# Listed records
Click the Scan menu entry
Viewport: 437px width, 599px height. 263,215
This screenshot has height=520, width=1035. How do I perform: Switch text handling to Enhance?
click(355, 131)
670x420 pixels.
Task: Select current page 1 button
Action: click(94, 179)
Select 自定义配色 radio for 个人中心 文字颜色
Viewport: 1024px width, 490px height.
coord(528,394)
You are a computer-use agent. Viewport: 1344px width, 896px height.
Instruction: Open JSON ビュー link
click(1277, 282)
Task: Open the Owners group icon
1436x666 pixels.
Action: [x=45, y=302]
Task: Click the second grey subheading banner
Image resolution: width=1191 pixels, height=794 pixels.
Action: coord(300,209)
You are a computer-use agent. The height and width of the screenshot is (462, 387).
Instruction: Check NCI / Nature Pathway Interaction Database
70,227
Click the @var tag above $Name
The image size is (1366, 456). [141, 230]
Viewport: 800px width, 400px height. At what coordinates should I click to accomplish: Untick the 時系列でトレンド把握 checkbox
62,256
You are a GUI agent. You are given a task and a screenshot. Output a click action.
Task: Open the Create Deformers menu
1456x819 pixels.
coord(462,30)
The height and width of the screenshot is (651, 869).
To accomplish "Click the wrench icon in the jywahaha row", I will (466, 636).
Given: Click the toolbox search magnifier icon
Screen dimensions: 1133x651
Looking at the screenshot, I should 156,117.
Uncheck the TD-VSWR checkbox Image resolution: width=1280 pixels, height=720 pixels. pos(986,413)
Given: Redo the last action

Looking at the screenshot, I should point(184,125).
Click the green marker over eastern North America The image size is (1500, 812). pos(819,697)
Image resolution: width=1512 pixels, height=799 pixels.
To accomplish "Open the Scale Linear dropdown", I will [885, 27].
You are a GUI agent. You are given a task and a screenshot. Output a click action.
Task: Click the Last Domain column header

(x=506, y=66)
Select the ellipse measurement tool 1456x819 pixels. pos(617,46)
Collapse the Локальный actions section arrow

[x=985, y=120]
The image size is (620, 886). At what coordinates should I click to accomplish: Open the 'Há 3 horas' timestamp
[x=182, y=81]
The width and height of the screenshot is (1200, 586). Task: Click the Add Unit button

# What you need to do
Copy out the records above, the stretch from the line containing "The height and width of the screenshot is (651, 869)." through the line containing "Click the green", reproducing each line without any change.

# Full solution
The height and width of the screenshot is (651, 869).
To accomplish "Click the wrench icon in the jywahaha row", I will (466, 636).
Given: Click the toolbox search magnifier icon
Screen dimensions: 1133x651
Looking at the screenshot, I should 156,117.
Uncheck the TD-VSWR checkbox Image resolution: width=1280 pixels, height=720 pixels. pos(986,413)
Given: Redo the last action

Looking at the screenshot, I should point(184,125).
Click the green marker over eastern North America The image size is (1500, 812). pos(819,697)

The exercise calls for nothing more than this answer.